Since coming to prominence in 2011 with the Mercury-nominated Peanut Butter Blues And Melancholy Jam, Ejimiwe has spent more time than is reasonable grappling with constant references to his production envelope as trip hop (incorrect) and/or being a bit gloomy (the cap fits better here). The debut was a largely electronic take on glitchy, post-club comedowns, but by his last release, Dark Days & Canapés, the instrumentation was real, even if the angst remained.

I Grow Tired But Dare Not Fall Asleep follows this later pattern without straying too far from the familiar keynotes: opener Breaking Cover toys with post-rock textures as over a scratchy guitar loop verses like, ‘It’s too much noise/I can’t turn it off/Panic attacks/I need a break’, circle back around well-established themes of disenfranchisement and venal modernism.

Ejimiwe has spoken in the past of being a member of the last generation who grew up without the internet as nanny, counselor and best friend. His contempt for the newer world where, ‘People are more interested in being online than in real life’, manifests itself in the weary dread of closer Social Lacerations, which eviscerates the adrenaline rush of having to be owned by strangers: ‘Pick at my bones/I won’t need ’em neither/Selfie away, make sure you use all the filters/Crawl over me’.

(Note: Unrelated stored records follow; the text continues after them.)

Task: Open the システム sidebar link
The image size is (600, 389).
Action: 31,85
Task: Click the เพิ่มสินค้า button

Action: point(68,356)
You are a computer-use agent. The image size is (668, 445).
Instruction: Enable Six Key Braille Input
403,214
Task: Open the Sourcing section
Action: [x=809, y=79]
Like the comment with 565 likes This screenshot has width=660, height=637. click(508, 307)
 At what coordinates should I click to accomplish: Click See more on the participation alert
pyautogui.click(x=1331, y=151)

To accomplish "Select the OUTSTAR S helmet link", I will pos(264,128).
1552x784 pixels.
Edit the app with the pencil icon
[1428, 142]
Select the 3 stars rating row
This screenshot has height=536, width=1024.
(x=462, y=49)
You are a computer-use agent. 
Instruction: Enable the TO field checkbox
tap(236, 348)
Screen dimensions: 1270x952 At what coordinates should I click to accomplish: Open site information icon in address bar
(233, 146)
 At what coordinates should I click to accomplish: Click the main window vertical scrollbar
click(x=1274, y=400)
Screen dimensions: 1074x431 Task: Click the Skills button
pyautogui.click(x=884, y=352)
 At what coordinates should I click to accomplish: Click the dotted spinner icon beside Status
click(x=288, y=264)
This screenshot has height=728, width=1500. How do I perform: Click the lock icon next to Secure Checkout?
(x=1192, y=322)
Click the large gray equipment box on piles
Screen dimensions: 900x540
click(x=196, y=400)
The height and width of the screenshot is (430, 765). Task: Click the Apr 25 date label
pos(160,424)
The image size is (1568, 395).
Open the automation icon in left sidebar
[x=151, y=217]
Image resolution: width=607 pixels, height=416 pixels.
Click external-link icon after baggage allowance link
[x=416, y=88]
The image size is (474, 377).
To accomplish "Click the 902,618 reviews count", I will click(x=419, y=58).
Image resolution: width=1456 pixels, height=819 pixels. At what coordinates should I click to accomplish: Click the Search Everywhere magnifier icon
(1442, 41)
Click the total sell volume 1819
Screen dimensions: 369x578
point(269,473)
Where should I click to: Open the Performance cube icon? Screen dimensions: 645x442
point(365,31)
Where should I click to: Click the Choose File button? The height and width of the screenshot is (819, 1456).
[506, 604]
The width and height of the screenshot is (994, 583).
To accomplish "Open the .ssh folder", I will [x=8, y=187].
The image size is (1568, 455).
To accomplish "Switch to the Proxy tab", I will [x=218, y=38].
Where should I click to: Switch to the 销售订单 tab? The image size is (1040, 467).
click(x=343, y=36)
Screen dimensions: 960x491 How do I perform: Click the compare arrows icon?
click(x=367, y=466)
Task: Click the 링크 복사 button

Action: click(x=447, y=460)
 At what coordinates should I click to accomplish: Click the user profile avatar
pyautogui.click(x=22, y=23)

This powerless anger is a default, the grayscale Concrete Pony stooping under its weight, while the title-track addresses everything full on, the jagged discord plugged straight back into a mind desperate to live off society’s grid. Elsewhere, some of the tributaries towards this mess – the seemingly unstoppable rise of the far right, the ability to hate from the anonymous safety of a screen – are addressed on Rats In A Sack and This Trainwreck Of A Life respectively.

Whilst broadly traversing many of the same mental and musical arcs of former releases, the one real deviation lies in Black Dog Got Silver Eyes, a chillingly paranoid cocktail of distorted synths and mangled trumpet, more performance art than the work of a man looking for answers in unfamiliar surroundings.

Perhaps in such confusingly loaded times this is the refugees’ lot, to turn their reality into visions for others. I Grow Tired But Dare Not Fall Asleep is Ghostpoet writing a letter addressed to himself made from cut up letters sent before, but it’s no less powerful for it.